We are still receiving dozens of questions about COVID each week, ranging from how to host meetings to how to reduce potential liabilities. It looks like COVID is here to stay for a while, so we thought that we would provide some answers to the most common questions from our condominium clients.
Q: Are masks mandatory in condominiums?
A: Not in all parts of Ontario. Some municipalities have implemented mask by-laws that require masks in some parts of condominiums, most often the interior common areas like the elevators, hallways, and amenity areas. Some of the by-laws require condominiums to create policies regarding masks and post specific signage on the entrances. Masks are required (at least in part) in most jurisdictions in Ontario, including but not limited to: Toronto, Ottawa, Peel (Mississauga, Brampton, and Caledon), Hamilton, Waterloo Region, Halton Region (Burlington, Oakville, Milton, and Halton Hills), and Windsor. Condominiums can also create new rules or policies requiring masks even if the local municipality does not require it. A rule is generally seen as more enforceable, but a recent case suggests that the courts may enforce policies in light of the unique situation we find ourselves in.
Meetings & Gatherings
Q: Can / should we hold our meeting in person?

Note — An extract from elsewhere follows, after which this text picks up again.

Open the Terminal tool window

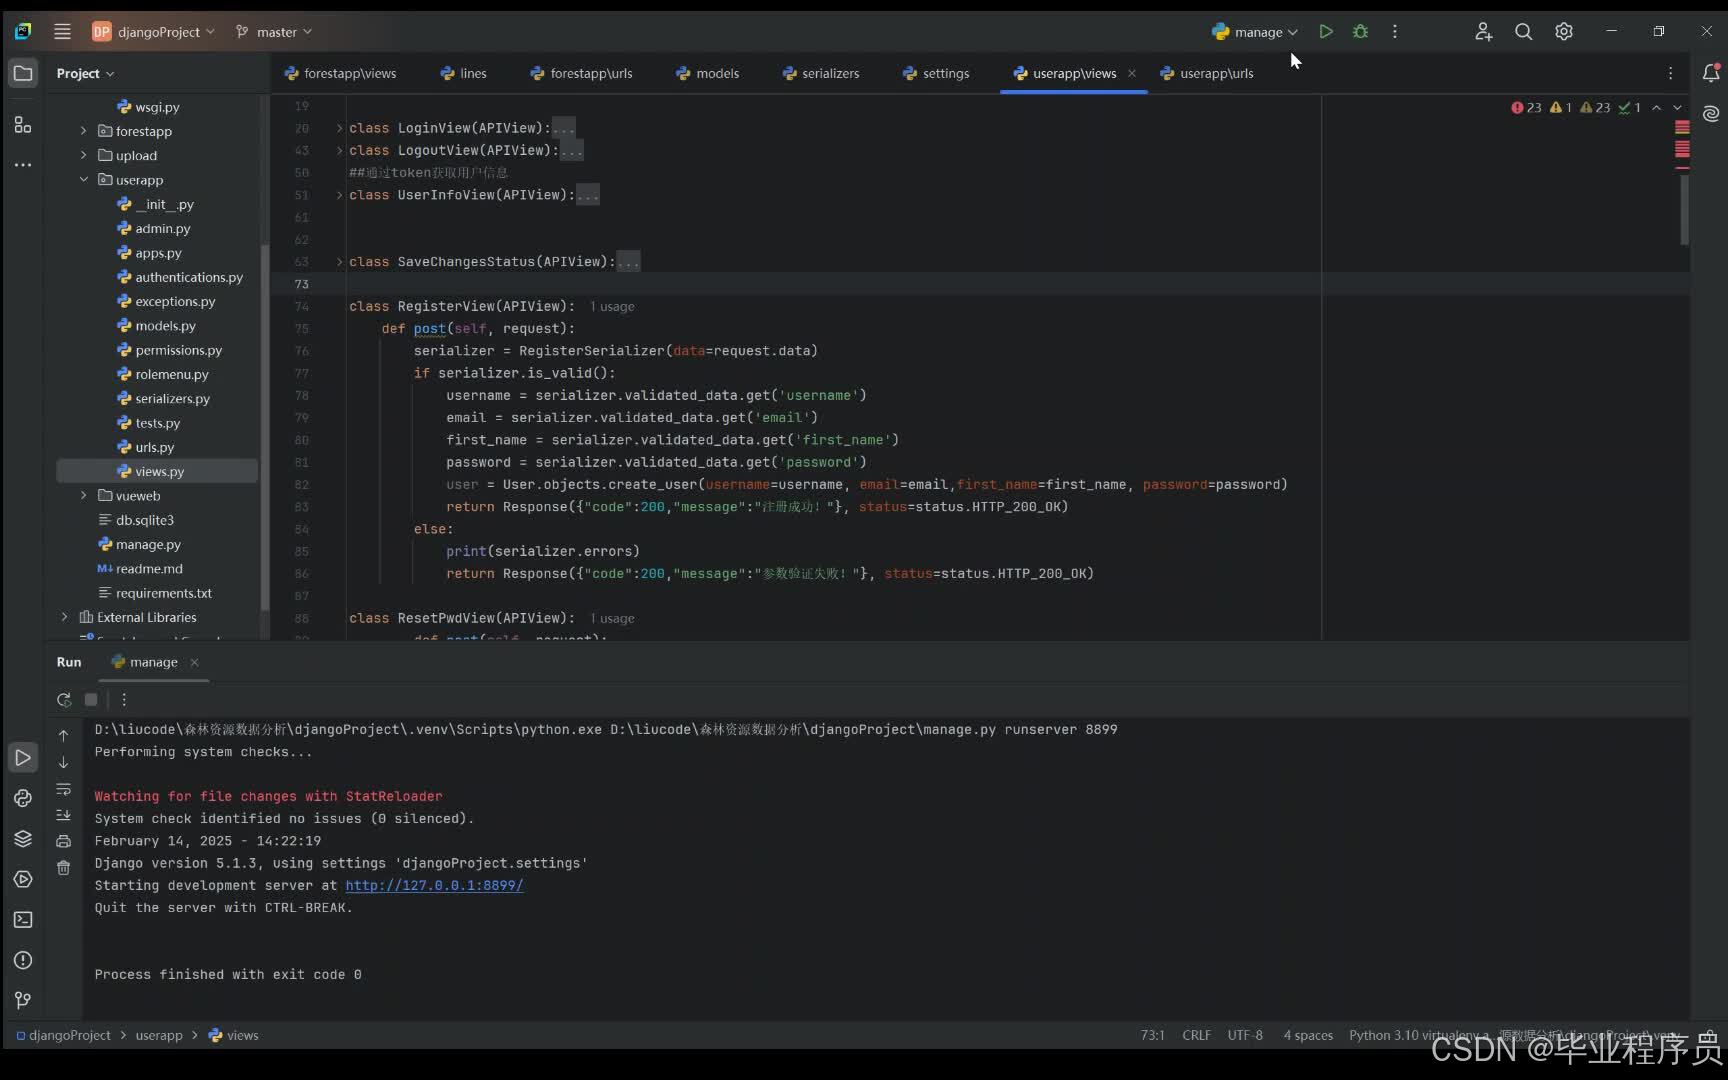(x=22, y=920)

A: Likely not. The Ontario government has restricted gatherings to 10 people inside and 25 people outside. Most lawyers appear to be of the opinion that these restrictions apply to condominium meetings. Even if the condominium is small enough to comply with the guidelines, the potential risks of holding a meeting in person make virtual meetings preferable for the foreseeable future, especially in areas where the daily numbers of reported infections are on the rise, like Toronto, Peel and Ottawa.

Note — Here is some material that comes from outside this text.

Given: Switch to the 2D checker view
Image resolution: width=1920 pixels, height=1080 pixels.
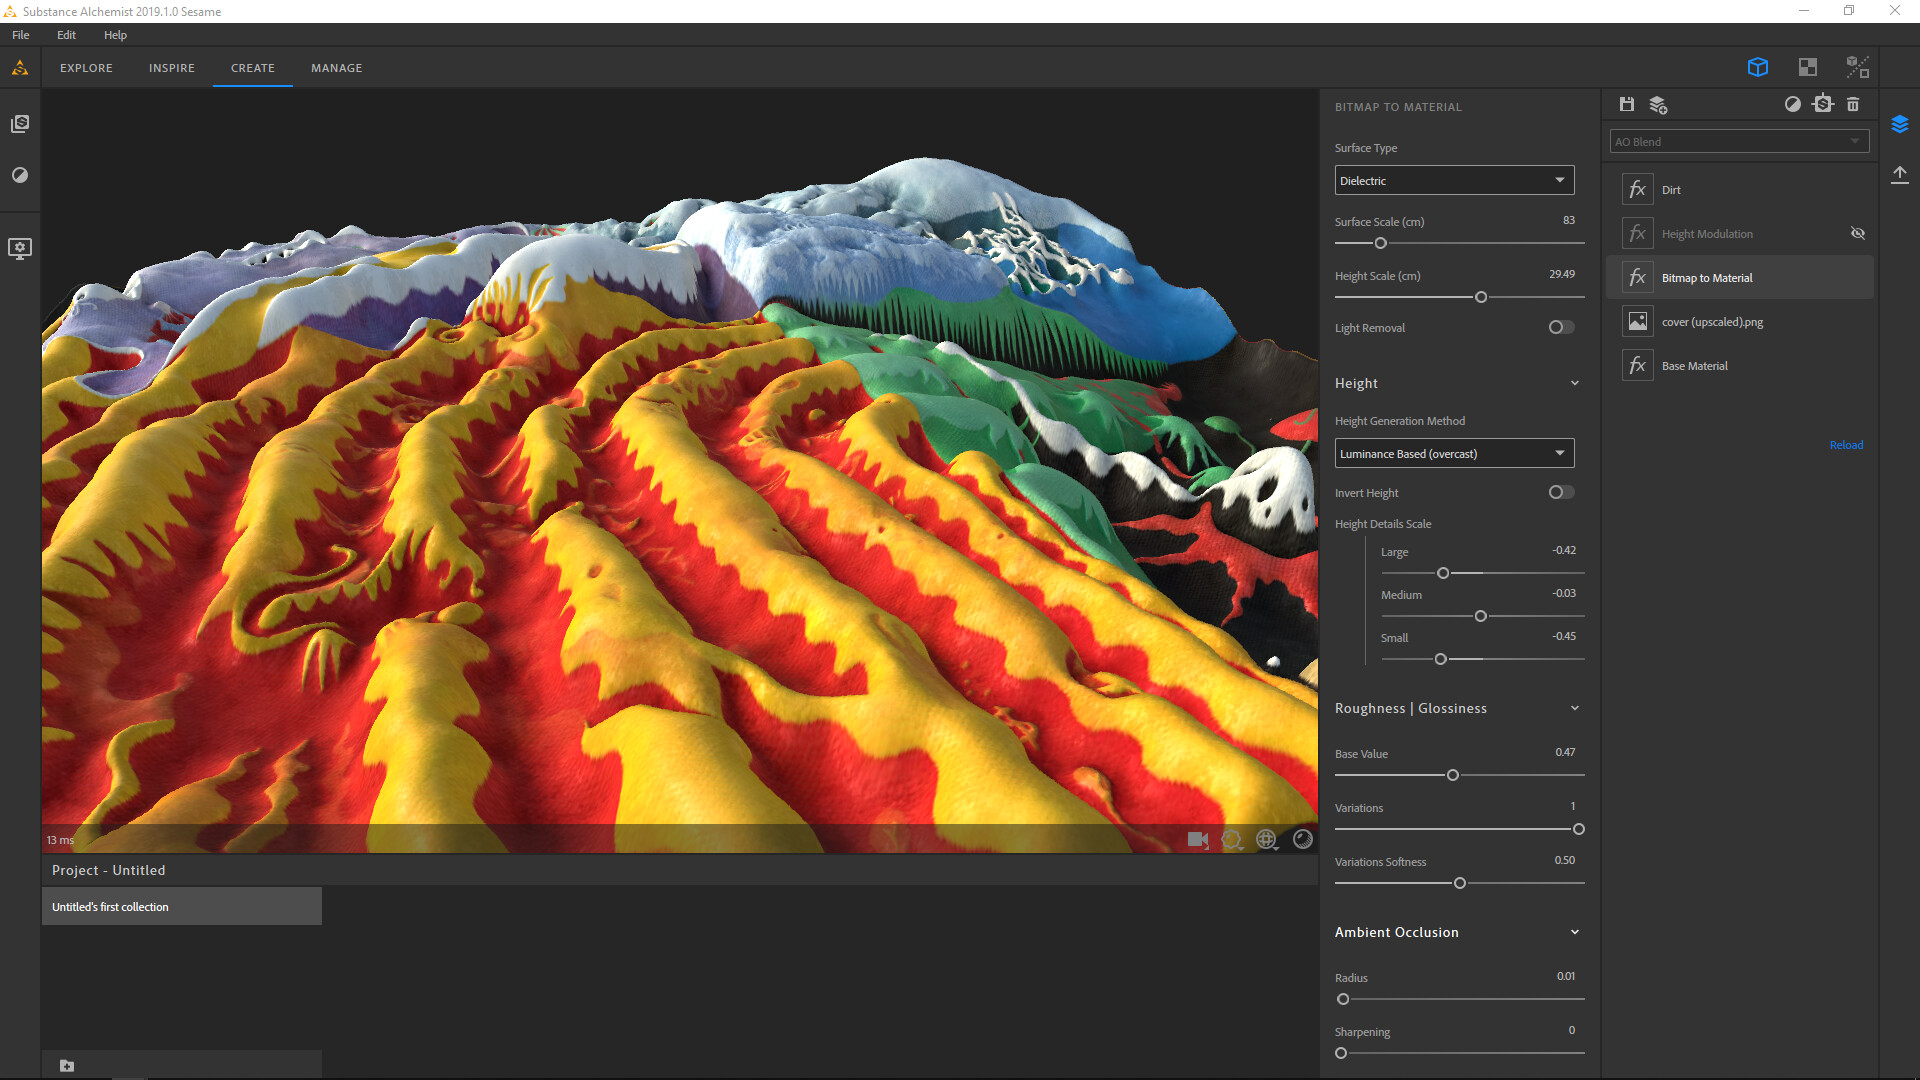Looking at the screenshot, I should point(1807,67).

Q: Can we hold our AGM virtually without a by-law?
A: The temporary amendments to the Act that were made this past summer permit condominiums to hold meetings using electronic or telephonic means even if a by-law has not been passed by the condominium. These amendments are currently set to expire November 21, 2020. There is some speculation that the period could be extended, but there are no guarantees that will happen. The best option is to hold a virtual meeting before November 21, 2020 to pass a by-law permitting the condominium to hold virtual meetings. This way the condominium will be able to hold virtual meetings virtually even if the temporary amendments are not extended. If this is not possible, it may still be better to hold virtual meetings without a by-law than hold meetings in person during the peak of the second wave. Condominiums should get legal advice about possible options for holding meetings during the pandemic, especially since most condominium meeting hosts are booked into 2021.
Q: Can we hold our board meetings via teleconference without a by-law?
A: Yes. The amendments to the Act in 2017 removed the by-law requirement. All condominiums can use teleconference for their board meetings without a by-law so long as the directors consent. (Note: the consent requirement was temporarily removed this past summer, but it is expected to revert back at the same time as the other temporary amendments).
Q: Can / should we keep the amenities open? Can / should we keep the amenities closed?
A: This is a tougher one to answer. It depends so much on the amenity area, the residents, the options for limiting exposure, etc. At a minimum, condominiums will need to comply with any restrictions in place at the time, such as limits on gatherings and mask requirements. Condominiums should also consider the value of the amenity and potential risks. Some amenities provide residents an opportunity to exercise, which is good for overall health and wellness. Other amenities provide an opportunity to learn or relieve stress, like a library. While amenities pose additional risks, many risks can be reduced by limiting the number of users at a time and increasing sanitization. Is there anything wrong in keeping amenities closed during the pandemic? No. It really depends on the condominium.
Q: Can the condominium prohibit owners from completing work in their units?
A: Yes, condominiums can create policies or rules restricting renovation work in the units. There are now multiple cases confirming the right of the condominium to restrict work in the units right now. This doesn’t mean that all work should be prohibited, but it is reasonable for condominiums to have restrictions in place. For example, some condominiums have prohibited non-essential work, but will permit essential work like plumbing repairs. Other condominiums have guidelines for the contractors carrying out the work to minimize the risks to the other residents.